[Stored data entries]
::::::
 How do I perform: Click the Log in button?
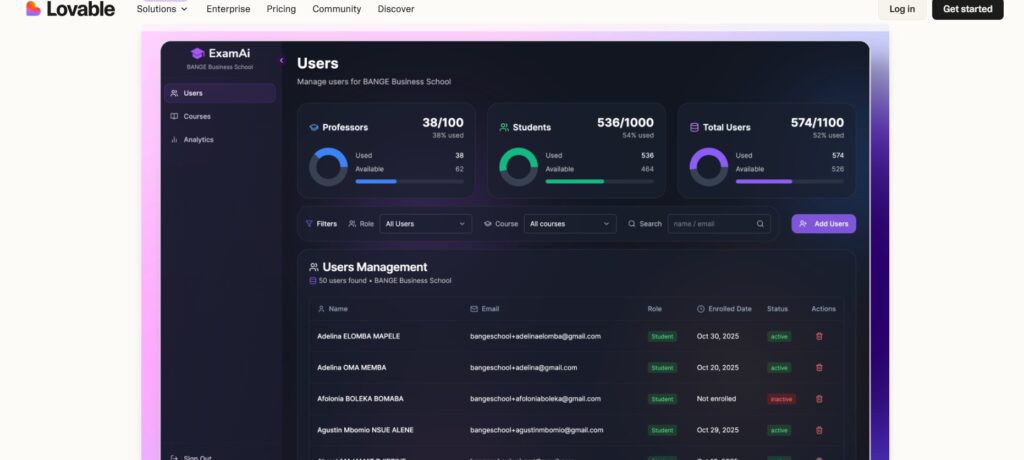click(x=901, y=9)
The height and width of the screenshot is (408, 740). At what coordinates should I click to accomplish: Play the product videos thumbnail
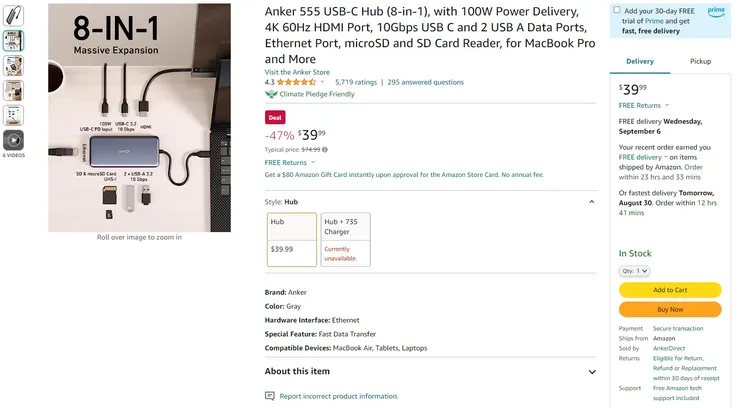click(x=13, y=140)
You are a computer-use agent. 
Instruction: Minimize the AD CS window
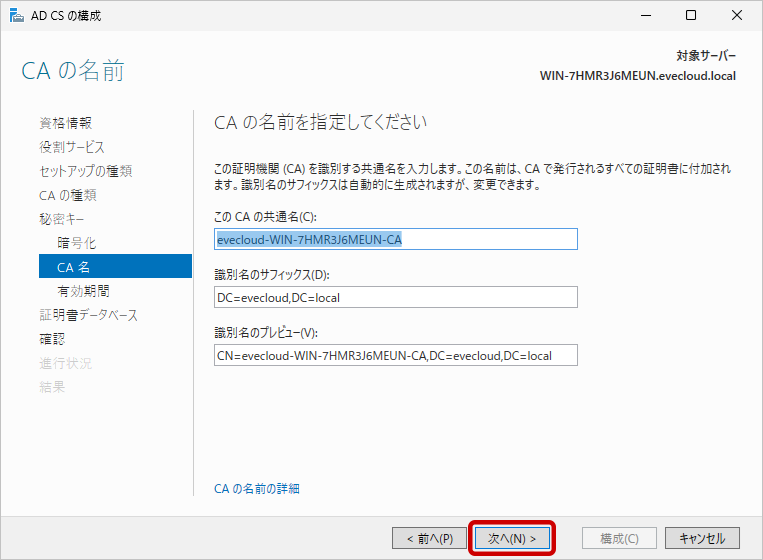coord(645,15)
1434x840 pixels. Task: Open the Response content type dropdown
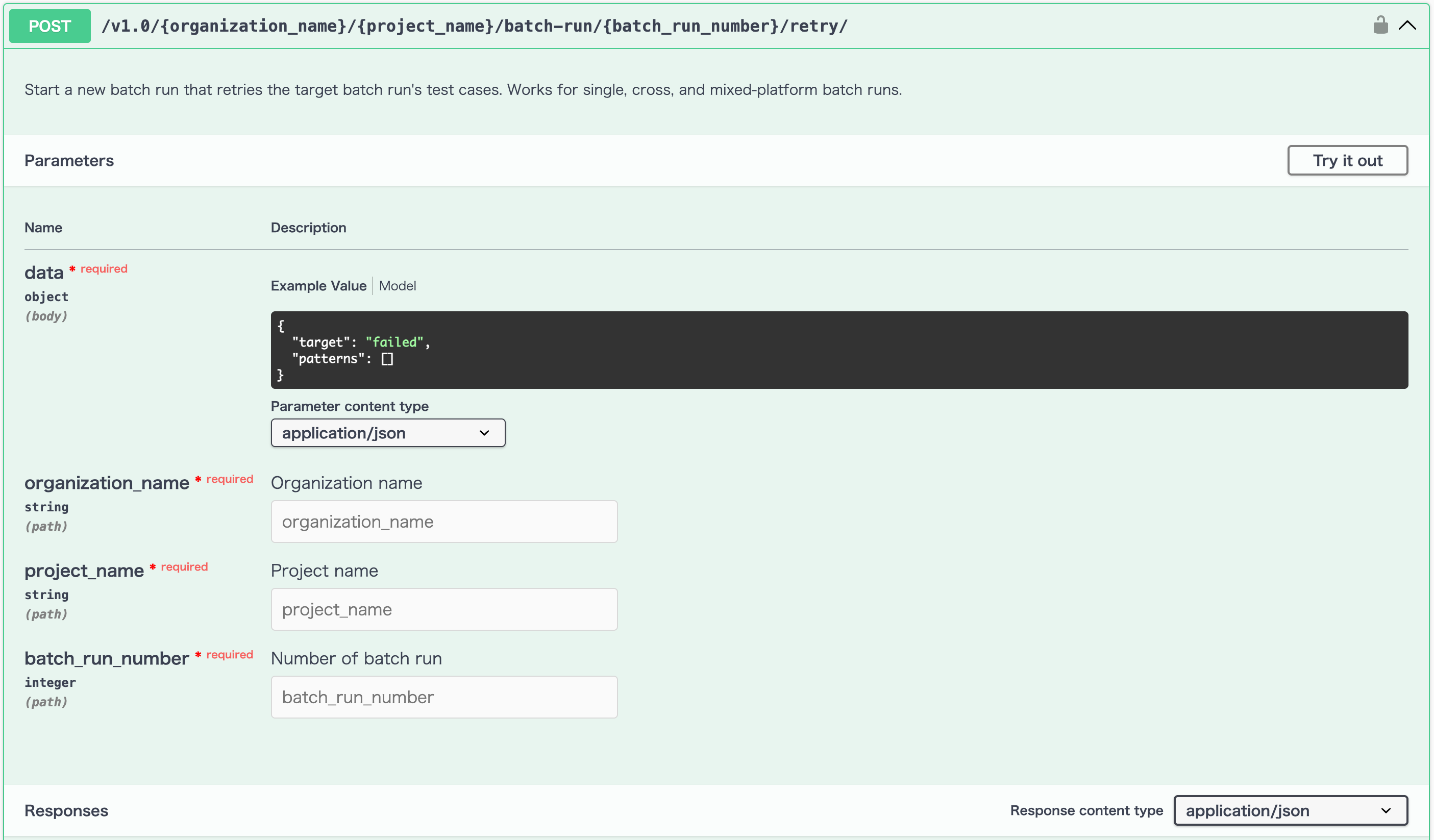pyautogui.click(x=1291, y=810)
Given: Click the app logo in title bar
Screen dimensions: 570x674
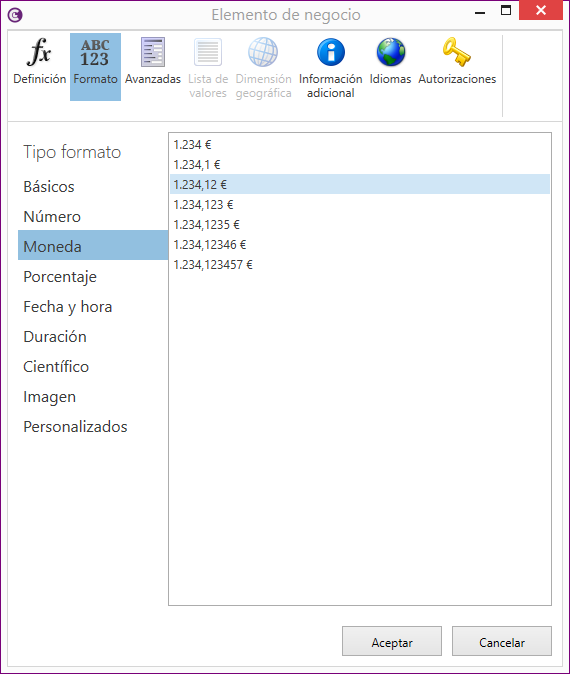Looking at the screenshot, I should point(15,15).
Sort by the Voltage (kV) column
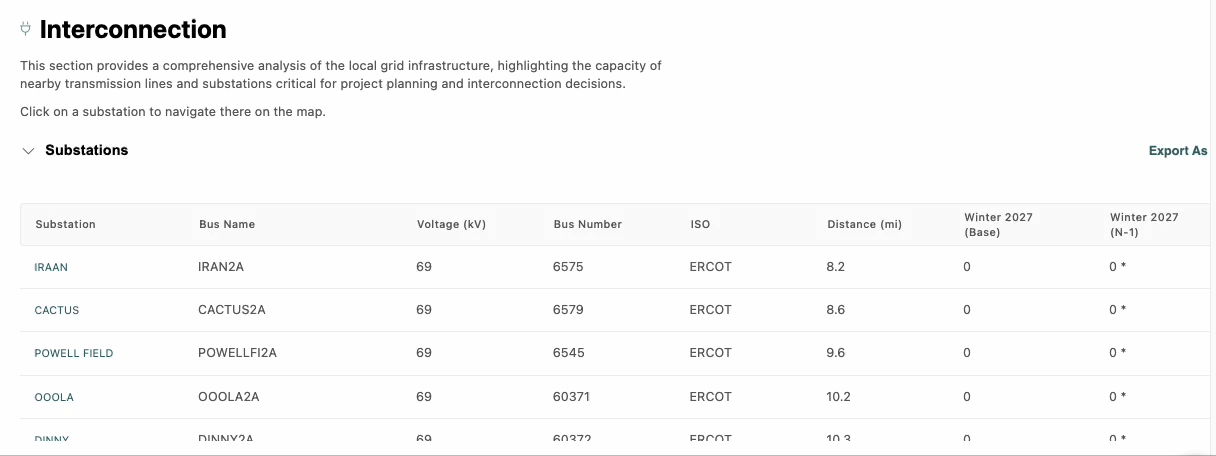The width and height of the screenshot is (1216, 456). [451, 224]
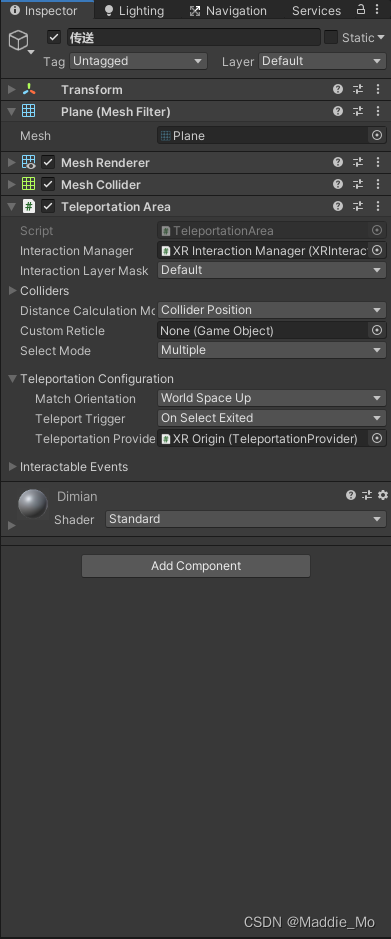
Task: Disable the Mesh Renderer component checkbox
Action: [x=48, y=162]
::::::
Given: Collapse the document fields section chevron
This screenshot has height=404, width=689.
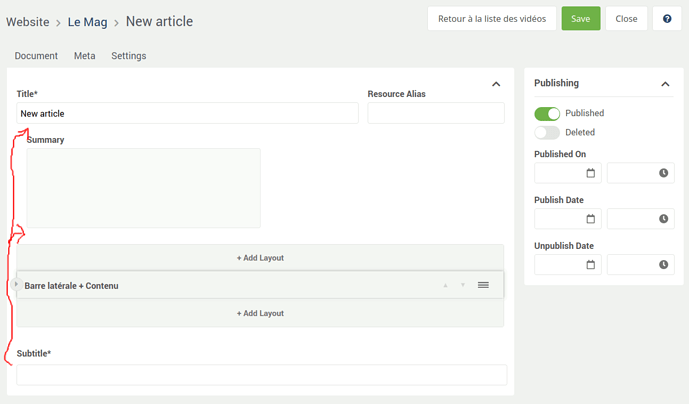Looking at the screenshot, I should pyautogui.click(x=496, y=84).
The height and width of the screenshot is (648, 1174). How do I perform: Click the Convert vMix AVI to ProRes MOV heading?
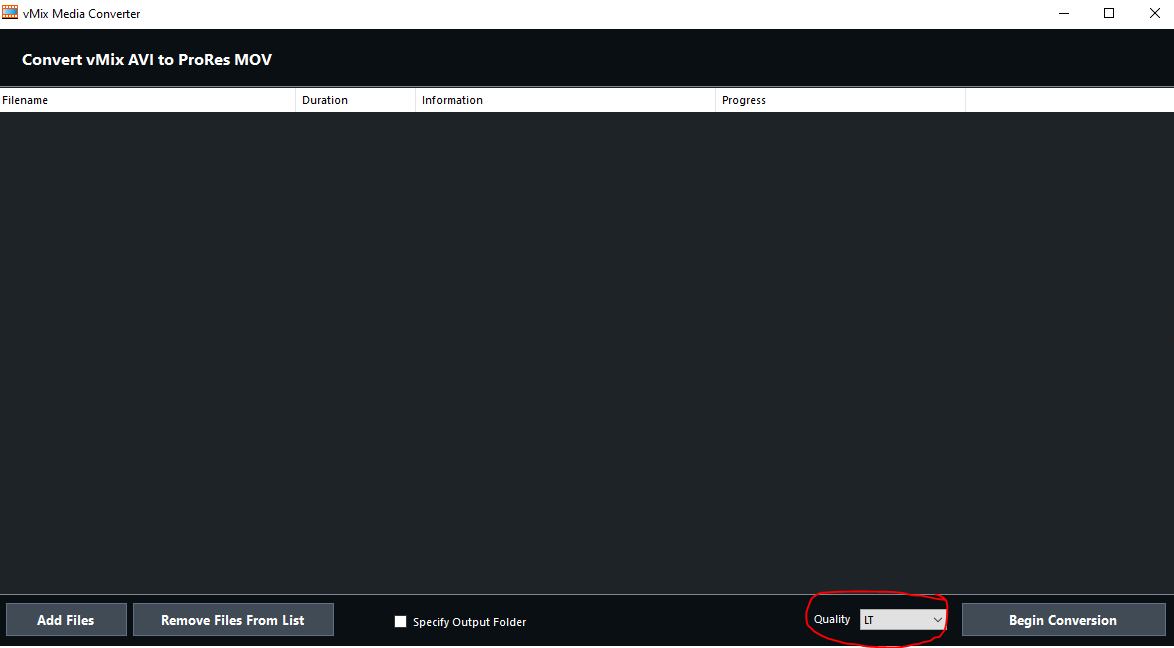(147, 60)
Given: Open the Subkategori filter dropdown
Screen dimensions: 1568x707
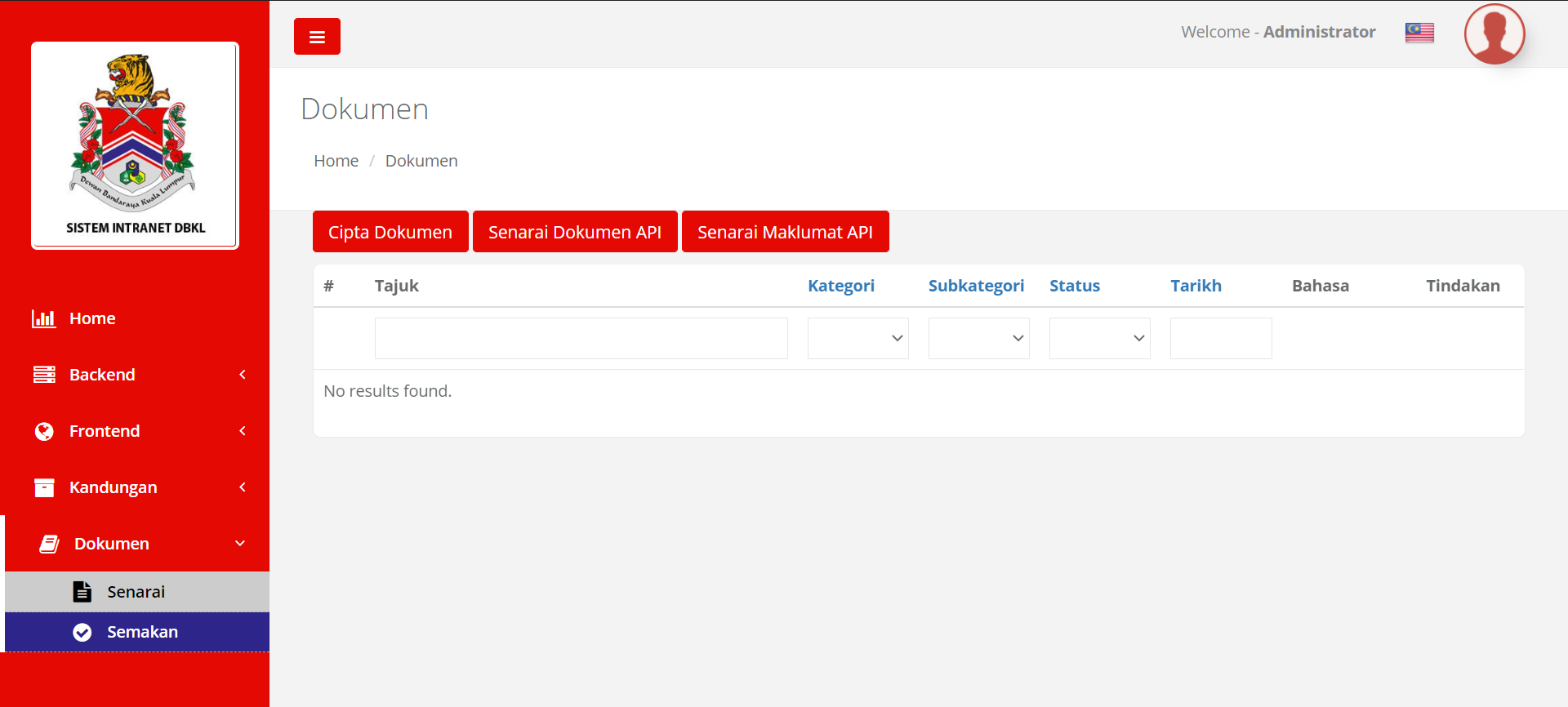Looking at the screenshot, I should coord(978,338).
::::::
# Task details
Given the entries above, transcribe exactly the lines from the one holding "How do I perform: Click the Log in button?" through the one holding "Given: Click the app logo in title bar"; pictures do not belong in the transcription.

# Exercise response
 How do I perform: Click the Log in button?
click(x=901, y=9)
The height and width of the screenshot is (408, 740). At what coordinates should I click to accomplish: Play the product videos thumbnail
click(x=13, y=140)
You are a computer-use agent. 
Instruction: Minimize the AD CS window
coord(645,15)
1434x840 pixels. Task: Open the Response content type dropdown
pyautogui.click(x=1291, y=810)
Given: Click the app logo in title bar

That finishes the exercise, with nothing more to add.